WaPo Defends Rationing of Gun Rights: One Gun a Month Is Enough, Virginia!

March 1st, 2010 12:41 PM

Print newspapers are an ecological nightmare, what with the trees felled to make them, the fossil fuels burned to print and then deliver them, and the tons of unrecycled paper that millions of Americans toss into the garbage instead of a recycling bin.

As such, do newspapers really need to print everyday? Isn't once a week, say Sunday, the most popular day for newspaper reading, enough for most people? Surely such a law wouldn't unduly infringe on the freedom of the press, while doing wonders to save the environment. Indeed, making sure newspapers can print only once a week, or better yet, once a month, may actually save lives!

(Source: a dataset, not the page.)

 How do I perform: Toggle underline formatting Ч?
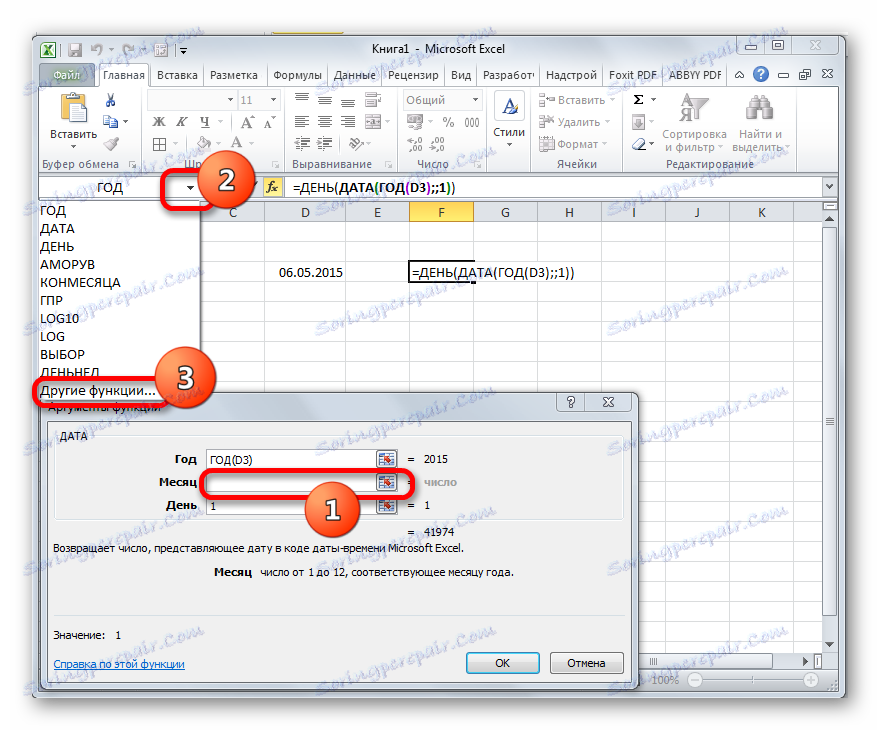point(207,121)
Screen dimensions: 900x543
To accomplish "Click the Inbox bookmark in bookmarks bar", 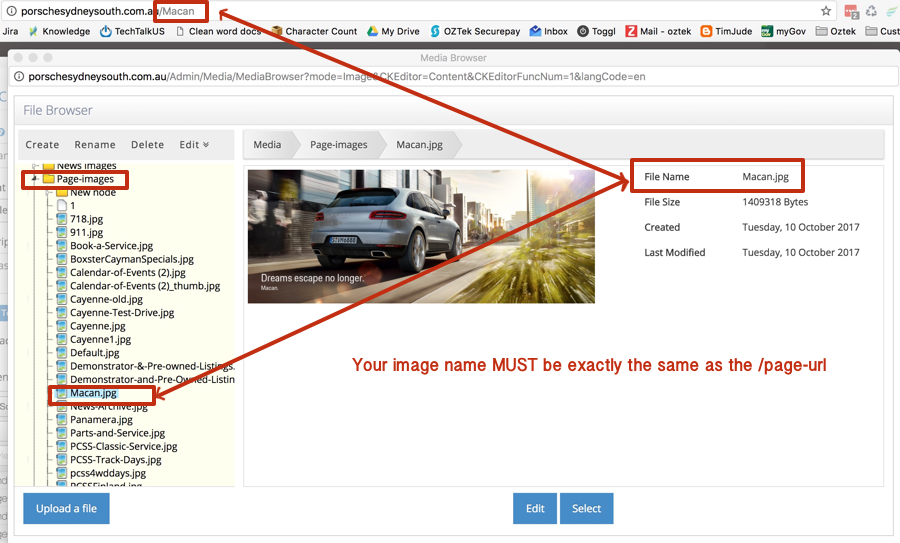I will pos(549,31).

Of course I'm being facetious, and if such a law were ever passed, I'd loudly join in the chorus coming from the nation's print newspapers that the law was misguided and unconstitutional. 

Yet when it comes to gun rights, the Washington Post  is of the opinion that rationing law-abiding citizens' Second Amendment rights is wholly legitimate.

Now, newspapers are entitled to their opinions, and we at NewsBusters respect that. But from time to time it behooves us to expose the far-left-wing tack that newspapers take in editorials that deal with fundamental constitutional liberties.

Today's top Washington Post editorial "Gun in Virginia: One per month is plenty" is just such a case.

The editorial takes the Obama administration to task for being silent on the debate in the Virginia General Assembly regarding a repeal of the 1993 law that limits law-abiding Virginia residents to the purchase of one handgun per month. Although both Gov. Bob McDonnell (R) and his vanquished Democratic opponent last year favored repeal of the law and the Virginia state constitution forbids the abridging of a Virginian's right to keep and bear arms, the Post rails against how the "national gun lobby" has cowed the Justice Department into silence on what it sees as a local matter.

Of course, if by "national gun lobby" the Post really means "conservative midterm election voters," it may have a point. 

President Obama and Democrats would do well to be gun-shy of playing up the gun control issue, especially in a midterm election year in which conservative voters are already energized to go to the polls and vote liberals out of office.